## Records supplied
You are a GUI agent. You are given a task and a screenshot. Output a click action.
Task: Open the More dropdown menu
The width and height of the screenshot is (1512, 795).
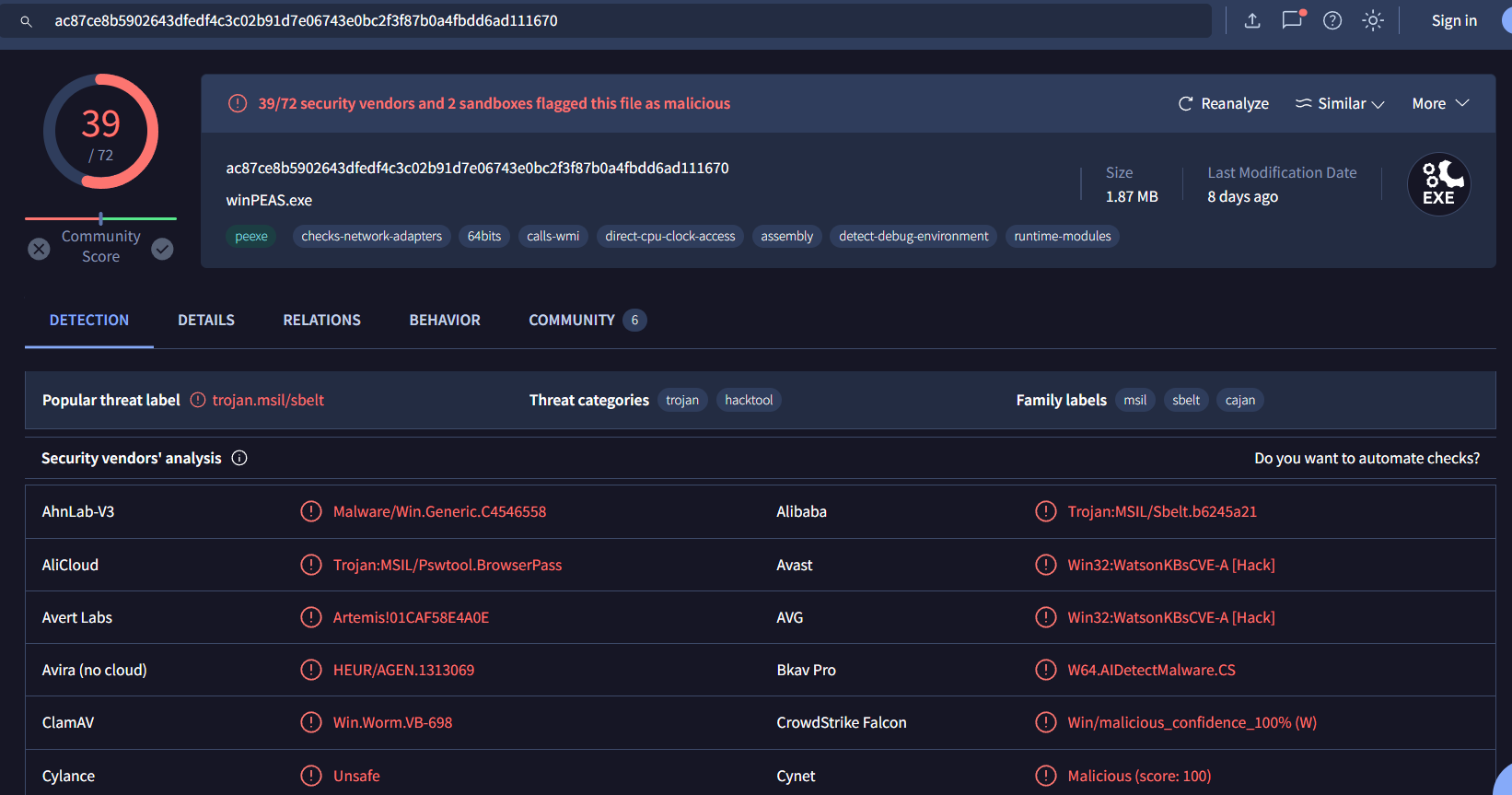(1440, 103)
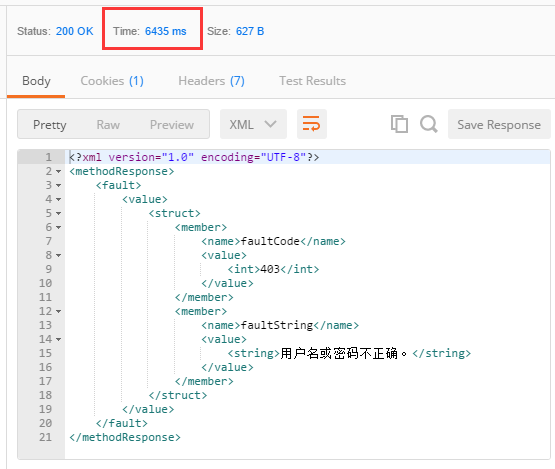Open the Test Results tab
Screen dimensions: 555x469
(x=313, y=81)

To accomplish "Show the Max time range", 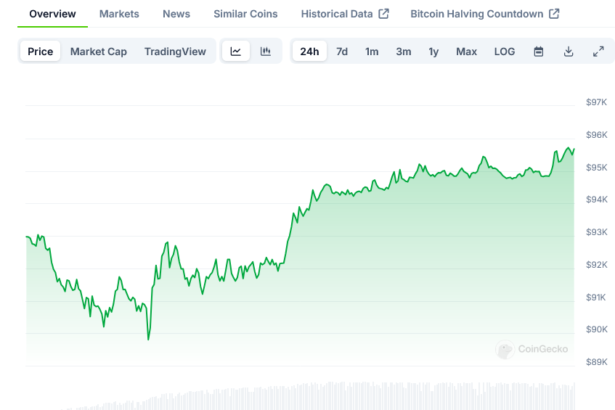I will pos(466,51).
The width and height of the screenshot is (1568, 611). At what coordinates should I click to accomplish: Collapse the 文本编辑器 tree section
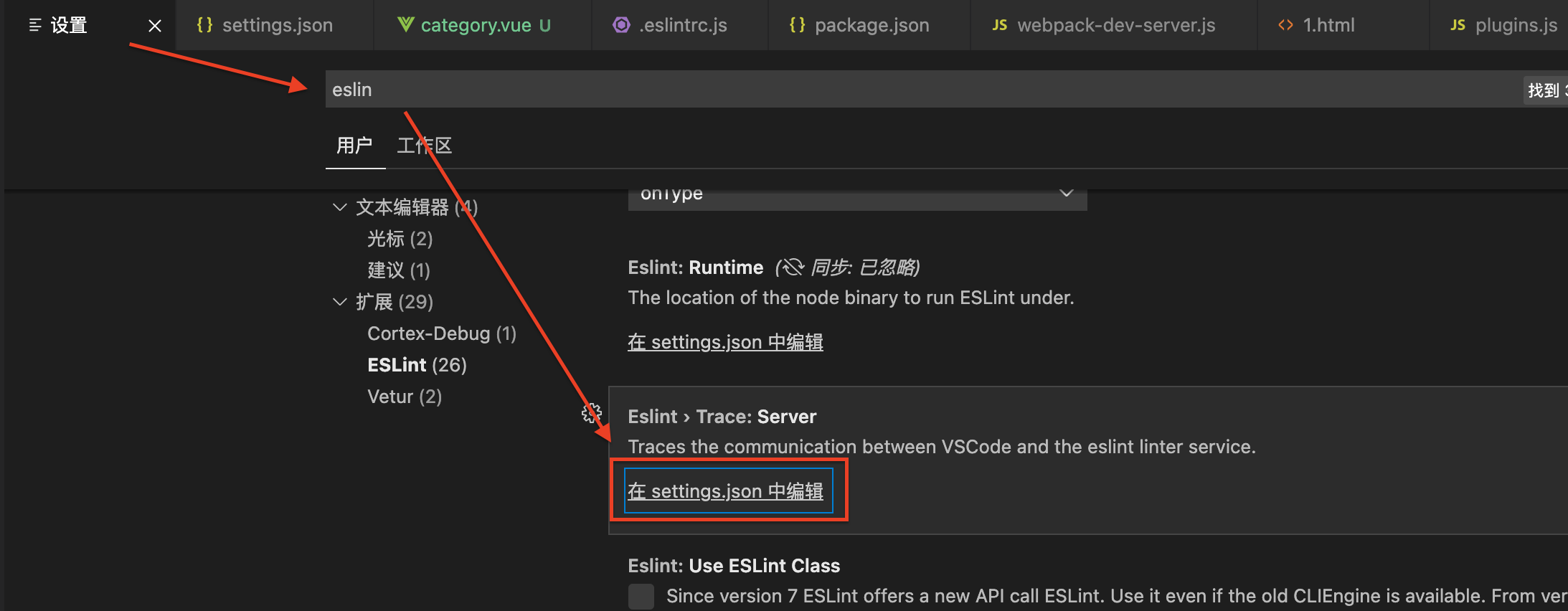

## Exercise brief
Provide the number of lines holding the word "click" within the material, without any other text.

## Output of the exercise
2